8-K/A 1 w93345e8vkza.htm FORM 8-K e8vkza
 



SECURITIES AND EXCHANGE COMMISSION
Washington, D.C. 20549

FORM 8-K/A
CURRENT REPORT

Pursuant to Section 13 or 15(d) of the Securities Exchange Act of 1934

Date of Report (Date of earliest event reported): November 18, 2003

METROCALL HOLDINGS, INC.
(Exact Name of Registrant as Specified in its Charter)

         
Delaware   0-21924   54-1215634
         
(State or other jurisdiction
of incorporation )
  (Commission File Number)   (I.R.S. Employer Identification No.)
     
6677 Richmond Highway, Alexandria, Virginia   22306
     
(Address of principal executive offices)   (Zip Code)

Registrant’s telephone number, including area code: (703) 660-6677




 

Item 2.   Acquisition or Disposition of Assets.
──────────
* Required tasks:
1) Rewrite the Metrocall filing from "Pursuant to Section 13" down to "METROCALL HOLDINGS, INC.", putting "Under" where "Pursuant to" stands.
2) Answer these about the Metrocall filing:
(a) In which state is the registrant incorporated?
(b) What telephone number, with area code, does the registrant list?
(c) What is the Commission File Number?
3) How would the Metrocall filing go on after its last line? Write the next part.
The material from here on comes from a separate source.

* Data extract:
──────────
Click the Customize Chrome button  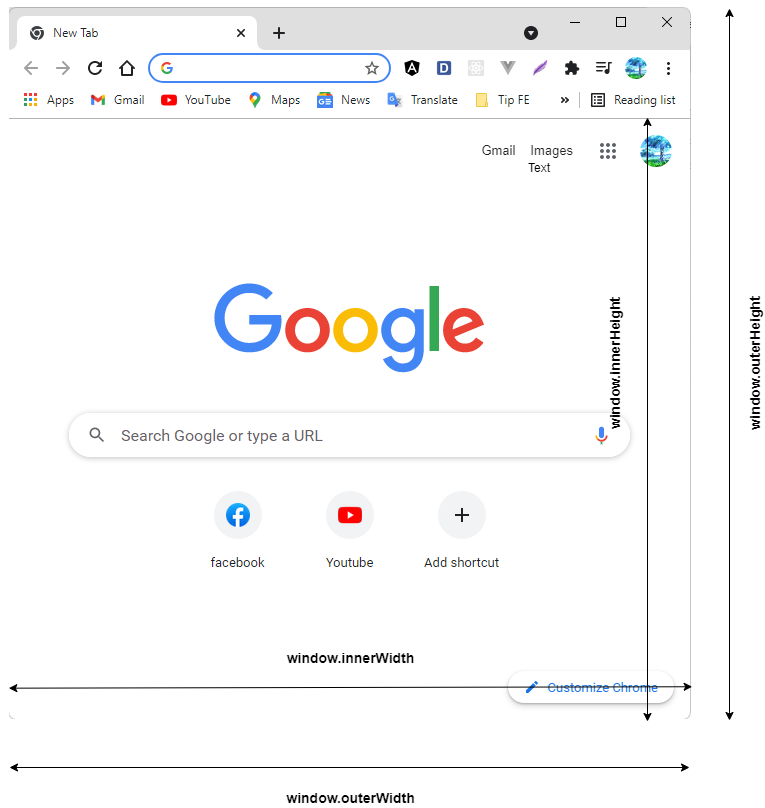point(591,687)
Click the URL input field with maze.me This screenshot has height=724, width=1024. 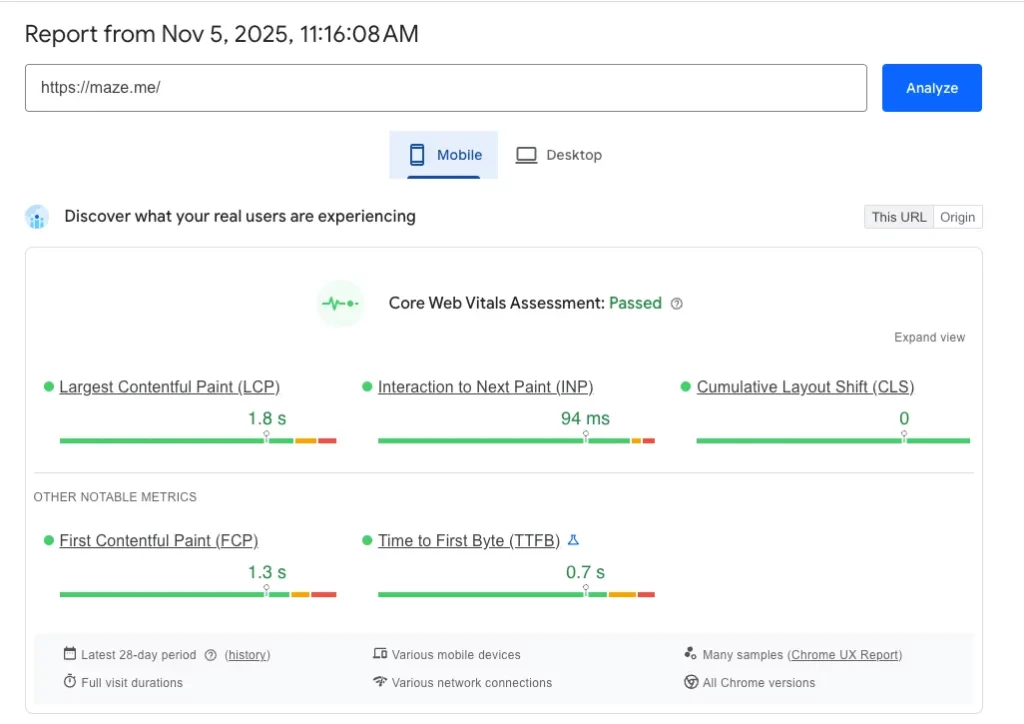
──────────
* Answer list:
1)
Under Section 13 or 15(d) of the Securities Exchange Act of 1934

Date of Report (Date of earliest event reported): November 18, 2003

METROCALL HOLDINGS, INC.

2)
(a) Delaware
(b) (703) 660-6677
(c) 0-21924

3)
     On November 19, 2003, Metrocall Holdings, Inc. (“Metrocall”) acquired certain assets and assumed certain of the liabilities of WebLink Wireless, Inc. (“WebLink”) and certain of its subsidiaries (“WebLink Acquisition”) pursuant to an Asset Purchase Agreement, a copy of which was filed with the Current Report on Form 8-K filed on November 21, 2003 as Exhibit 2.1 and is incorporated by reference herein in its entirety. Metrocall and WebLink have also entered into a Management and Spectrum Lease Agreement under which WebLink is providing certain services and leasing to Metrocall the spectrum usage rights granted under FCC licenses pending the FCC’s approval of the transfer of such licenses to Metrocall. Applications to permit such transfer were filed with the FCC on November 25, 2003.

     As consideration for these transactions, Metrocall has issued to Weblink 500,000 shares of its common stock and warrants to purchase up to an additional 125,000 shares of common stock at $40 per share. 25,000 warrants were exercisable upon the closing. The 100,000 additional warrants are subject to a 25,000 per year vesting and were issued in consideration for WebLink’s services under the Management and Spectrum Lease Agreement but the vesting of such warrants will accelerate upon the transfer of the FCC licenses.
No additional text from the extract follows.